*BRANO PROPOSTO*
*-*-*
"-E' come nelle grandi storie, padron Frodo, in quelle che contano davvero. Erano piene di oscurità e pericolo, e a volte non volevi nemmeno sapere come andavano a finire, perchè come poteva esserci un finale allegro? Come poteva il mondo tornare come prima dopo che erano successe tante cose brutte? Ma alla fine, era solo una cosa passeggera, quest'ombra. Anche l'oscurità deve finire. Arriverà un nuovo giorno, e quando il sole sorgerà, sarà ancora più luminoso. Quelle erano le storie che ti restavano dentro, che ti insegnavano qualcosa, anche se eri troppo piccolo per capire perchè. Ma credo, padron Frodo, di capire. Ora, so. I protagonisti di quelle storie avevano molte occasioni per tornare indietro, ma non l'hanno fatto. Sono andati avanti, perchè erano aggrappati a qualcosa. - Noi a cosa siamo aggrappati, Sam? - C'è ancora del buono a questo mondo, padron Frodo. Ed è giusto combattere per questo."
J.R.R. Tolkien, Il signore degli anelli.

6 agosto 2010

QUESTA E' LA POLITICA ITALIANA







di Antonio G. Pesce- Delle nostre istituzioni, di tutta l’intera nazione ne hanno fatto un bivacco per i loro uomini. In tutti i sensi. Perché sono loro che li scelgono. Ci hanno detto così: la legge elettorale avrebbe permesso alle élite dei partiti di mettere in lista i migliori. Non avremmo votato solo il più suadente. Ma quello che, col marchio di garanzia – il bollino blu che la reclame della nostra infanzia decantava come simbolo di qualità – sarebbe finito sullo scanno. Gli italiani hanno sempre qualcosa da dire al politico di turno che non sa quello che deve dire lui davanti ad un microfono.

Però – è strano – diventa fastidiosamente incapace di scegliere i suoi rappresentanti. Quando li vediamo in strada, scortati come se detenessero i segreti più importanti del nostro Stato – e magari neppure sanno che, frattanto, il capobastone sta vendendo il loro seggio al miglior offerente; quando fanno arrestare il decollo di un aereo, perché la loro amante non ha fatto in tempo a truccarsi nei servizi dell’aeroporto; quando la loro pelle smette di puzzare come la nostra, in strada con le buste della spesa, o sui tram stracolmi di gente stanca e malinconica, per trasudare il lezzo del potere andato a male nel marciume della corruzione; quando li vediamo, chiediamoci quanti di costoro sarebbero capaci di salire su un palchetto, tra due ali di folla, e prendendo un microfono che gracchia, dire le proprie idee ed esporre le proprie ragioni. Se il tizio ha nel nostro immaginario la stessa presa delle sue parole sulle intenzioni della moglie, allora non aspettiamoci nulla che non sia una pappardella di signorsì pronunciati con la lingua a penzoloni.
*-*-*
*ESERCIZIO*
Secondo il brano proposto, che cosa avrebbe consentito la legge elettorale alle élite dei partiti?

[Voci tratte da una raccolta]
*-*-*
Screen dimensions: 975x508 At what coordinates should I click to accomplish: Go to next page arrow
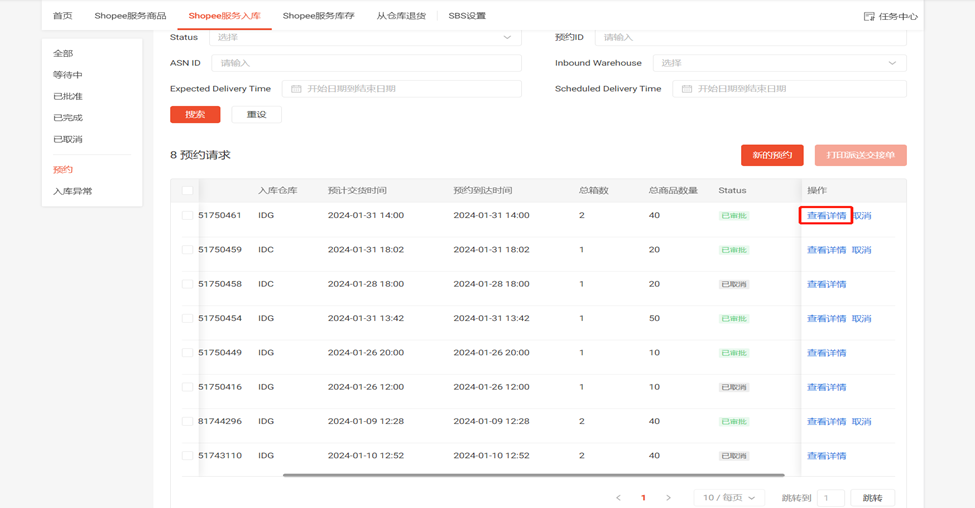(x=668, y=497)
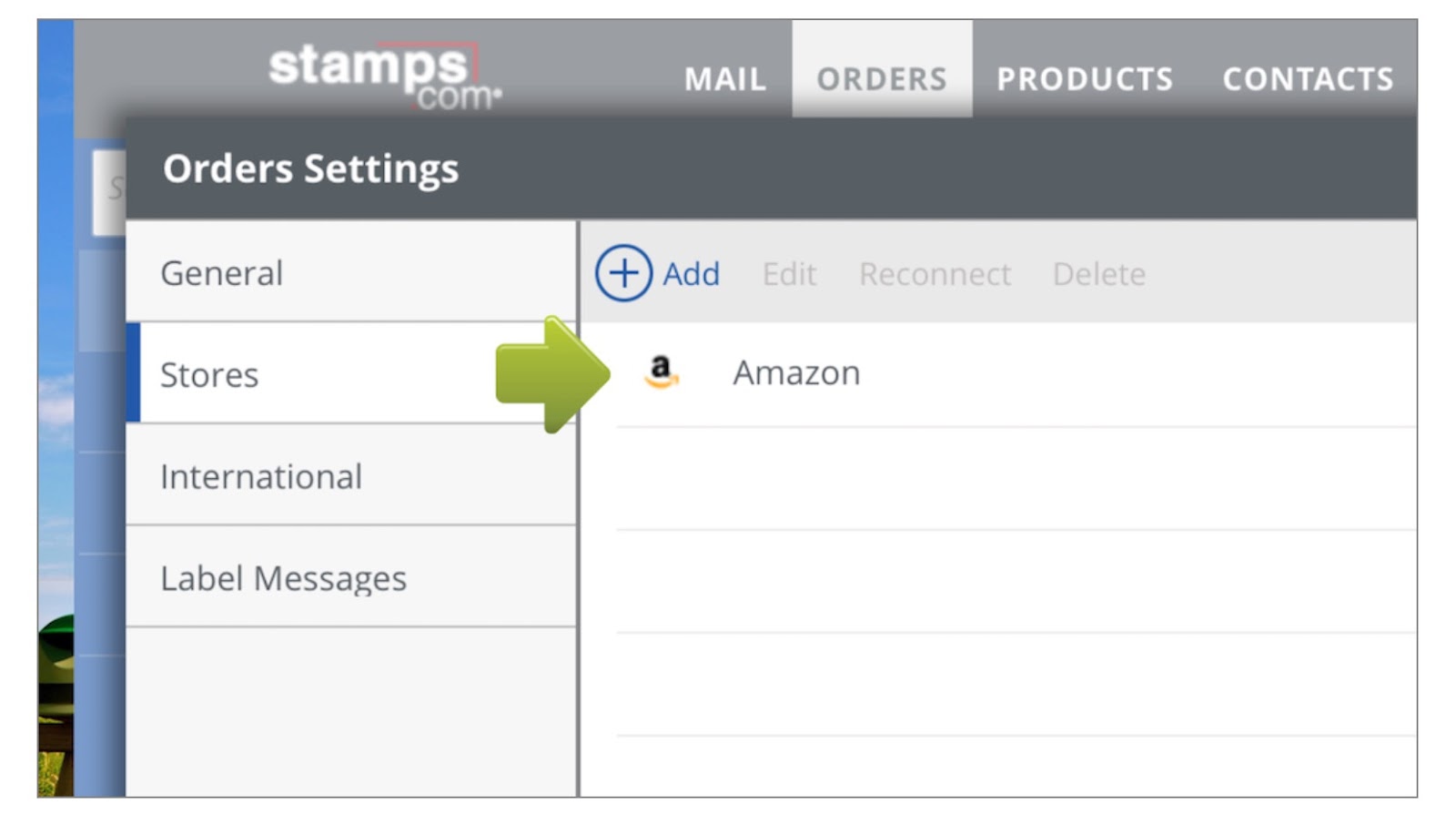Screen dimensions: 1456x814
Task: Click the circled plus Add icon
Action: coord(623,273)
*-*-*
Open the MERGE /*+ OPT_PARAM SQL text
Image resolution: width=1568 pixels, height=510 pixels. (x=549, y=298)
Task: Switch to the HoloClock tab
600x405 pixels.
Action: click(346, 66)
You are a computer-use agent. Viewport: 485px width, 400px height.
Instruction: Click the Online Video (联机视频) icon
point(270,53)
*-*-*
*RISPOSTA*
Avrebbe consentito loro di mettere in lista i migliori.